Eric Kulisch of Automotive News wrote on Monday that, beyond the very real prospect of Trump killing the free trade agreement, substantial changes to NAFTA could also create a chaotic economic transition:
“Given the pitched negotiating positions, it would take a humiliating capitulation by Mexico, Canada or the U.S. to keep the agreement alive in anything close to its current form.
“For the auto industry, it matters little whether NAFTA gets blown up over political and nationalistic differences, or whether it’s recast with onerous provisions designed to improve the U.S. trade balance. The outcome is the same: supply chains that operate at suboptimal levels and increase the cost of making vehicles.”
The U.S. exports about 1 million vehicles a year to its neighbors to the north and south. One expert estimates that the return of pre-NAFTA border tariffs would amount to a $10 billion tax on the North American auto industry.
The Big Three U.S. automakers are reportedly making contingency plans for the implosion of NAFTA by facing up to the prospect that the multi-billion dollar supply chain developed between the three countries could be snapped. Dismantling it wouldn’t be easy or cheap.
Looking ahead, Mexico appears ready to rely upon Latin American trading partners, such as Colombia, Chile and Peru, to keep their export businesses humming. The Mexicans also eye potential trade agreements with the European Union and perhaps even China.
Auto suppliers that move factories from Mexico to the U.S. due to a NAFTA overhaul or elimination are likely to use more automation to save money as robot manufacturers have improved their models designed for the factory floor.
As for the foreign automakers who set up shop in the U.S., industry analysts say the German auto companies could shift their business blueprint by buying low-cost parts from Poland, Romania or Slovenia. Japanese automakers may use more components made in Thailand, India or China.

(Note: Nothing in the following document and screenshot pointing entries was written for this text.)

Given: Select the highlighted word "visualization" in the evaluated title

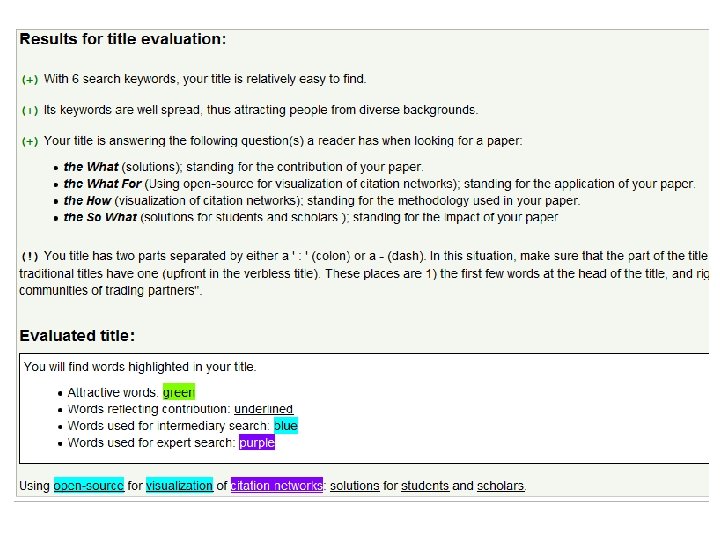Looking at the screenshot, I should click(179, 486).
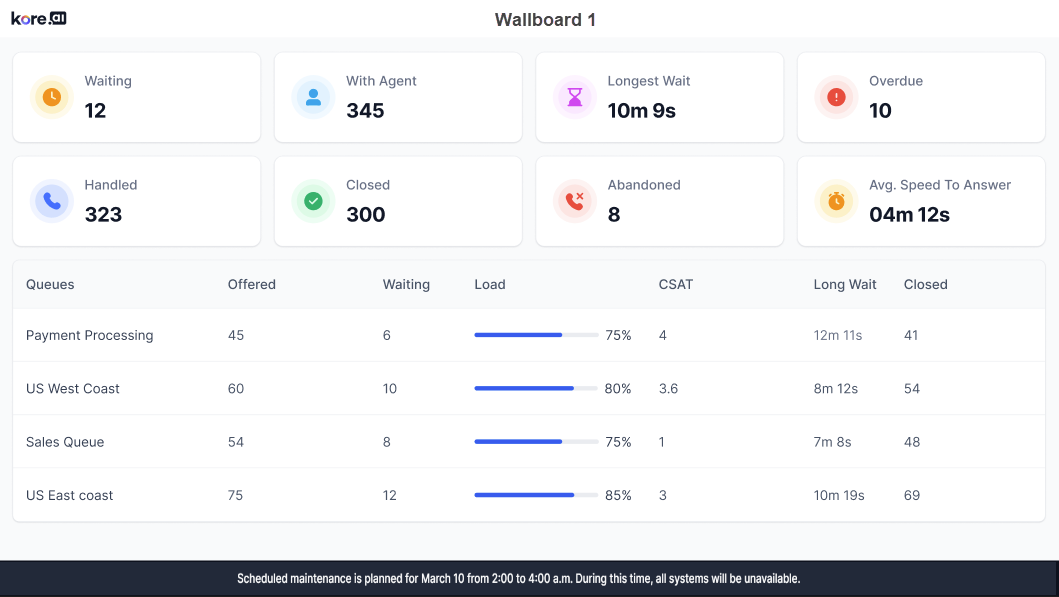This screenshot has width=1059, height=597.
Task: Click the Payment Processing load progress bar
Action: coord(536,336)
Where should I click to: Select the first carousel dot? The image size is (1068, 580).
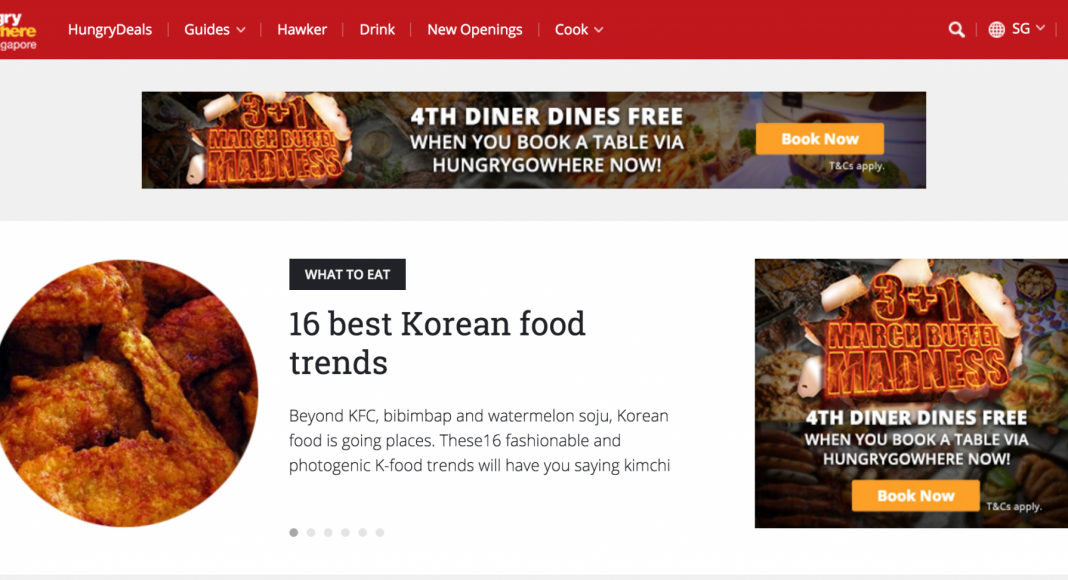pyautogui.click(x=294, y=532)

The friction between the Trump negotiating team and the triumvirate of opposition – Mexico, Canada and the auto industry – centers on attempts to significantly boost content requirements for vehicles that would favor the U.S.

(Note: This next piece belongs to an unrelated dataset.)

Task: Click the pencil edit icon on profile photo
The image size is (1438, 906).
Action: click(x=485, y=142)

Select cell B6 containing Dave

The U.S. wants each vehicle manufactured on the continent to include North American-made parts content of 85 percent overall, up from the current 62.5 percent. In addition, Trump is also pressing for a new 50 percent U.S.-content requirement on all American-made automobiles. The current average is about 30 percent.
The opposition says, no way. Such a move could substantially raise the price of cars and trucks.